Equally, we all know that it is our young people, and their energy and innovation, as well as their culture of entrepreneurship, who are best able to turn promise into prosperity. We know, too, that talent and intelligence are widely spread, but that opportunity is not. That’s why we have invested so much in our youth: we know that if we unleash their talent, then their energy will lift us all.

That’s the potency of entrepreneurship: its ability to elevate people’s lives in a way that honours their dignity. The founders and leaders of GES, many of them American, understand this too. That is why they founded it five years ago. That is why they have taken the time to visit us.

In visiting us this weekend, they recognise the promise of Kenya, but also of the continent. Africa’s story is one of renewal and renaissance, not, as some would have it, of despair. Time and again, we’ve proved our detractors wrong: half a century ago, few gave us much chance of escaping the bondage of empire. And yet, here we are, free to chart our own course. What we have done in the past, we can do again. Our fathers won the political freedom of the continent. In this generation, we must win total economic freedom for our countries and peoples. The summit is a most substantial step on that journey.

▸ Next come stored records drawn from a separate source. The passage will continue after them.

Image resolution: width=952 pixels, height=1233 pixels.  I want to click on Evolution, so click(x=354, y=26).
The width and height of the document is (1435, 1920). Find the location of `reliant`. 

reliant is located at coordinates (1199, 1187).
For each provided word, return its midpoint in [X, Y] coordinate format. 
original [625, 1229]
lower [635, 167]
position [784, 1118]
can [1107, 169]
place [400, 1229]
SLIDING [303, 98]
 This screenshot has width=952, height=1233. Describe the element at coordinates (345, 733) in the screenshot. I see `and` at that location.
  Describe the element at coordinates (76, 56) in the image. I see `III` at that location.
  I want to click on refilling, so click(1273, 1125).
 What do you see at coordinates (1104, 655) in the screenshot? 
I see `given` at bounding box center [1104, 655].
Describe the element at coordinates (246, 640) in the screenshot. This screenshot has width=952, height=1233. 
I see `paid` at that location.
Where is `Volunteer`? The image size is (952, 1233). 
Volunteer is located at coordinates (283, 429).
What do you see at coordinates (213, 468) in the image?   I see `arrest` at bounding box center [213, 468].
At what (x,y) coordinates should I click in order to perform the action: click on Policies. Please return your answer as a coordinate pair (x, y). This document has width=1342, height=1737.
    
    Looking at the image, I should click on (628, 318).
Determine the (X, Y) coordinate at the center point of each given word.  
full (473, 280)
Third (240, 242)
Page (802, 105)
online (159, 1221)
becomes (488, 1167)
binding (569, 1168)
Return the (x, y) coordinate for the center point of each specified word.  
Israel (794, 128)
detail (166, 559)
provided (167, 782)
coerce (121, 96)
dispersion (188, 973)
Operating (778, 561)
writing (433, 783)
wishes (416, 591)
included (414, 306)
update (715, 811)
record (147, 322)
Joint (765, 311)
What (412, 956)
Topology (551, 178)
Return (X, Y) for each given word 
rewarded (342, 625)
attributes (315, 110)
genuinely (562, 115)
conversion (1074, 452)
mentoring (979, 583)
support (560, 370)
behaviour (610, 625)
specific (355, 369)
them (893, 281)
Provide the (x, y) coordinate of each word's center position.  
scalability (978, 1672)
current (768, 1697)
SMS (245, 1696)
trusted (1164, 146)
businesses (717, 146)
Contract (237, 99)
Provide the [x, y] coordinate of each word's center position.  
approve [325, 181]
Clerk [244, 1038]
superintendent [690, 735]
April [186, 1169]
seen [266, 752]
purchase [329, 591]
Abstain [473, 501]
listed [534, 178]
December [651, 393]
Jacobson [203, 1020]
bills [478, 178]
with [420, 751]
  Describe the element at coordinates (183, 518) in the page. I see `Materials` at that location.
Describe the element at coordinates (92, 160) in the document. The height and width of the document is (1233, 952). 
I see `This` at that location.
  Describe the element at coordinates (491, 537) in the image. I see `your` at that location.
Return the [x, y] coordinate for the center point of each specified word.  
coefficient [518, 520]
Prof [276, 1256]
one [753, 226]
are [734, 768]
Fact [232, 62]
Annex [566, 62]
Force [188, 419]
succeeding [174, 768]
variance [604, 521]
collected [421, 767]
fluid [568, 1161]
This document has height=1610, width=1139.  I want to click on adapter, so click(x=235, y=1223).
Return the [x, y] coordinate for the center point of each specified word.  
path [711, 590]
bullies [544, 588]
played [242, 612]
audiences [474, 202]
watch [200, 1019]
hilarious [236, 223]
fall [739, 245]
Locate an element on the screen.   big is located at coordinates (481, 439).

Freedom does not, of course, preclude co-operation with friends and partners. Among the most important of these is the United States. Even before independence, we enjoyed close ties. Down the years, those ties have only strengthened – and, as the example, of President Obama shows, many are ties not just of friendship, but also of family.

Like us, America has remained true to the path of democracy. Like us, solidarity has been their watchword. One of the great examples of that solidarity is the work of the great jurist, Thurgood Marshall, who came to us at the end of the colonial era, and helped us draft the constitution under which we won our independence.

Another is the great airlift of men and women from Kenya, and other African countries, to the United States, where they learned much, before returning to give their all to the building of a new, free Africa.

Some of this country’s most distinguished sons and daughters were educated in this way, and from Wangari Maathai to Philip Ochieng’, they remained prominent in the life of the nation for decades after their return.

One of those who learned much in the United States was Barack Obama Senior, a man of many gifts who returned to serve his country in the years after his education. His son, the President, will close a circle by returning to his father’s homeland today. I need not ask Kenyans to welcome him, and all our visitors, from far and wide, as warmly as we can.

But let me close with a message to our visitors. Welcome to Kenya. Welcome to possibility. Karibuni!

Uhuru Kenyatta is the President of the Republic of Kenya.